Pour la première fois, l’édition récente de Bärenreiter réunit 83 variations de Beethoven et de ses contemporains sous une même publication, comme l’avait réalisé Diabelli deux siècles auparavant. Sous la direction du musicologue autrichien Mario Aschauer, l’édition fait preuve, elle aussi, d’un travail à grande échelle, une anthologie en quelque sorte, réunissant plusieurs manuscrits dont quelques divergences sont également notées dans la partition.

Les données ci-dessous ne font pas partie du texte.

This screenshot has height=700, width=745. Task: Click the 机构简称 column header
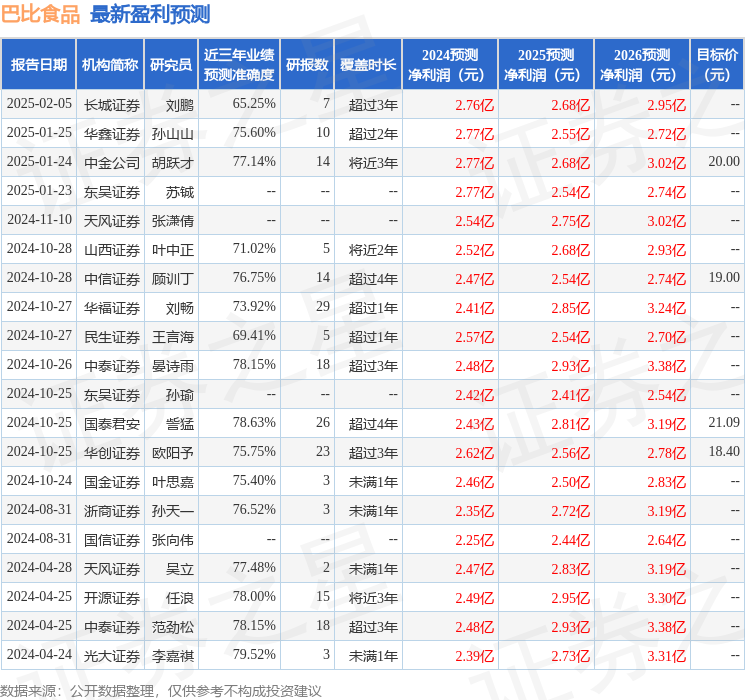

Le résultat : une prouesse admirable qui met en lumière ces compositeurs et leur créativité foisonnante, laquelle s’épanche dans un ouvrage monumental en l’honneur d’une petite valse banale. En 1819, de nombreux musiciens viennois ont été sollicités par l’éditeur Anton Diabelli, qui souhaite constituer une anthologie de variations sur un thème de valse de son propre cru. D’après la légende, Beethoven aurait été le seul compositeur à décliner cette proposition.
Ce thème de Diabelli, paraît-il, était trop banal pour le maître savant, semblable à un « rapiéçage de cordonnier » – selon les propres mots de Beethoven – cousu d’enchaînements routiniers et mécaniques. Néanmoins, le projet ambitieux a été accueilli chaleureusement par une kyrielle de compositeurs illustres, parmi lesquels Czerny, Schubert, Mozart fils et un jeune Liszt, à peine douze ans. Chacun des cinquante contributeurs fournira, comme demandé, une seule variation à ce projet ambitieux, lequel s’est étalé sur plusieurs années. Or, en 1823, à quelques mois près de la parution de l’anthologie, Diabelli publie un recueil de 33 variations… le tout signé Beethoven !

Variations Diabelli
33 Variations sur une valse, op. 120,
Beethoven & 50 Variations sur
une valse, Czerny, Liszt, Moscheles,
Schubert… (Bärenreiter)
Que la participation ultérieure du maître soit supposément reliée aux raisons financières n’éclipse pas l’ampleur ébouriffante de son Opus 120, achevé en parallèle avec la Missa Solemnis lors de la dernière décennie de sa vie. De cette petite valse aux harmonies anodines jaillissent des microcosmes où se révèlent toutes les facettes de l’ultime Beethoven. Humeur et ironie abondent dès la Première Variation jusqu’à la caricature du fameux air de Leporello (du Don Giovanni de Mozart) dans la Vingt-deuxième. Tendresse, splendeur et fantaisie aussi, jusqu’à l’apothéose des trois dernières variations qui rappellent le monde secret et philosophique des sonates tardives pour piano.
Paradoxalement, la pauvreté de la matière thématique initiale – une simple alternance d’accords rudimentaires précédée par une tournure décorative – convenait parfaitement au processus créatif de Beethoven. Doté d’une richesse d’invention incontestable, il était sans doute le seul compositeur de son temps qui parvenait à créer un chef-d’œuvre à partir d’une poignée de notes.
Pour arriver à la cheville de l’immense imagination de Beethoven, il fallait toute une génération de compositeurs, chacun dévoilant à sa façon son regard musical à l’aube du XIXe siècle. Czerny, qui fournit également le coda clôturant les cinquante variations, reste résolument dans les mœurs du classicisme alors que Hummel, déjà tourné vers l’avenir, revêt sa variation d’harmonies audacieuses. Le jeune Liszt s’impose, virtuose et flamboyant ; Schubert, lui, allie élégance et mélancolie, alchimie remarquable qui imprègne toute son œuvre. D’autres auteurs, moins connus mais tout aussi inventifs, nous rappellent la riche diversité de cette époque.
Les cinquante variations furent publiées peu après celles de Beethoven mais ne sont rien de moins qu’un panorama fascinant du cercle musical viennois.